I know it's approaching a week after the event, but I've spent the last few days filming and travelling around the country (and out of it, if you consider Scotland to be a separate entity as many do). Anyway, this victory means that England have won the series and reclaimed their position at No. 2 in the world Test Match rankings. Which makes sense, because England almost certainly are the second best Test side in the world - and, this winter, may be found to be the best. But let's not get ahead of ourselves. Go on, click 'More'. Go on!

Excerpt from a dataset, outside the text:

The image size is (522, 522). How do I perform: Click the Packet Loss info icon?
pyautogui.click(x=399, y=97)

As my taxi arrived to take me to Euston for the Birmingham train, Mohammed Sami went for a run so suicidal it would have made the organisers of Dignitas flinch, and Pakistan lost their seventh wicket - which was pretty much game over. At the beginning of the final day, however, I felt it was England who were on the back foot. Having conceded a lead in the first innings, despite what had looked like a pretty hefty first-innings score, they posted 345 in the second innings, led from the front by captain Andrew Strauss who brought up his tenth Test century (more on this in a bit). Pakistan had been set a total of 323 runs to win, on a pitch which seemed to contain no surprises and with three of the world's best batsmen in their side (plus a couple of others with decent records). Hoggard was rumoured to be carrying an injury, Harmison's devastating form of Old Trafford had once again retired to the back of his mind, Sajid Mahmood was showing no indication that his continuous selection was justified and only Monty Panesar suggested any threat to the strong Pakistani line-up. Despite the size of the target (even these days, anything over 200 is deemed to be a hard ask for the fourth innings) I felt Pakistan had the strength in batting to make it and defy the records - so many records have been broken in the last five or so years, after all.

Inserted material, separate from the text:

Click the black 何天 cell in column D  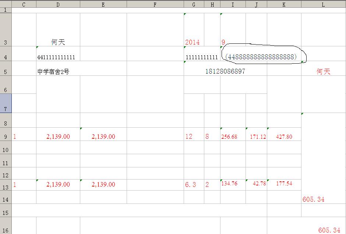pyautogui.click(x=58, y=42)
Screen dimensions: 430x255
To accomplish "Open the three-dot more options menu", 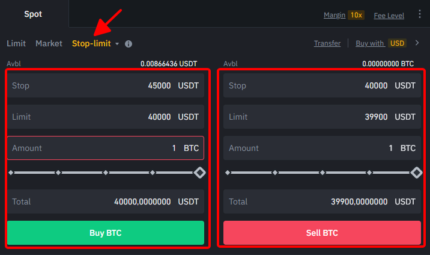I will 420,14.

As it happened, Panesar was every bit as threatening as his earlier form had promised and bowled incredibly tightly and accurately. But the real star was the previously hopeless Sajid Mahmood, who defied the "traitor" taunts of the enormous contingent of Pakistan supporters in the crowd (these people are British - what's wrong with them? It's only a bloody game! Even if it is the best of all possible games...), and grabbed four wickets of batsmen who might have been his team-mates had his dad not upped sticks and came to Britain in the sixties. It was his best performance in an England shirt by miles, and must give him a guaranteed place on the plane to Australia (where he may find the bouncy wickets to his taste, even though his questionable accuracy will equally be a feast for the Australian batsmen).

England had three other shining lights in the match. Ian Bell scored his third hundred in successive Tests, a feat matched by such greats as Bradman, Hammond, Sobers, Richards, Compton and Sutcliffe, not to mention many of his more imposing contemporaries such as Ponting and Dravid. What was all the more impressive was the manner in which he scored them - fluid, competent, chanceless, rarely looking ill at ease. The No. 6 spot - previously unquestioningly belonging to Flintoff - looks like a surer bet in his hands which means the six batsmen four bowlers option must be strongly tempting for England.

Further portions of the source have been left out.